/---

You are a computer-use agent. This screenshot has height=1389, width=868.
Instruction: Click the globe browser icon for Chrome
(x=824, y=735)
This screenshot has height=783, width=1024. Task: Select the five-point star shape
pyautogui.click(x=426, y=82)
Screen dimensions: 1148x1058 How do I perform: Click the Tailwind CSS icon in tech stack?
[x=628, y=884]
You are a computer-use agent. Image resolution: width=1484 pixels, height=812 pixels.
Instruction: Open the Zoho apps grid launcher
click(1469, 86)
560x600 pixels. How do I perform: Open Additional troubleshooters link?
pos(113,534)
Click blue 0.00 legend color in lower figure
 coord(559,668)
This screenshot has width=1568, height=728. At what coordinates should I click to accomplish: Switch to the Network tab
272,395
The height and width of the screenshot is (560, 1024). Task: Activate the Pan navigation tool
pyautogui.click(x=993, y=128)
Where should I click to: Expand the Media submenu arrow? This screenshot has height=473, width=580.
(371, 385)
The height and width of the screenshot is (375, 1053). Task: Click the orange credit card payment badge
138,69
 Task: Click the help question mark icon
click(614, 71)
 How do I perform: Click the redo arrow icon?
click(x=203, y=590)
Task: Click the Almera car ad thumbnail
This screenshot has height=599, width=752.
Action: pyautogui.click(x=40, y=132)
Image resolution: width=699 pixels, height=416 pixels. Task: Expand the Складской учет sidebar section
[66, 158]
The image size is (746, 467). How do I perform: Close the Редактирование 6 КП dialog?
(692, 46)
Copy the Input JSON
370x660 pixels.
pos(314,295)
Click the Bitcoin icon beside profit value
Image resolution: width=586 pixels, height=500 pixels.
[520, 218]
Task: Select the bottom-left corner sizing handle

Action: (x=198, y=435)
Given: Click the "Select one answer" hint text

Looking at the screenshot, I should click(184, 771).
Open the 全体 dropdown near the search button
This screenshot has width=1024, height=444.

\---

For the material above, reproduce exactly the lines from the line with "This screenshot has height=783, width=1024." to the line with "You are a computer-use agent. Image", inclusive, and exclude all others.

This screenshot has height=783, width=1024. Task: Select the five-point star shape
pyautogui.click(x=426, y=82)
Screen dimensions: 1148x1058 How do I perform: Click the Tailwind CSS icon in tech stack?
[x=628, y=884]
You are a computer-use agent. Image resolution: width=1484 pixels, height=812 pixels.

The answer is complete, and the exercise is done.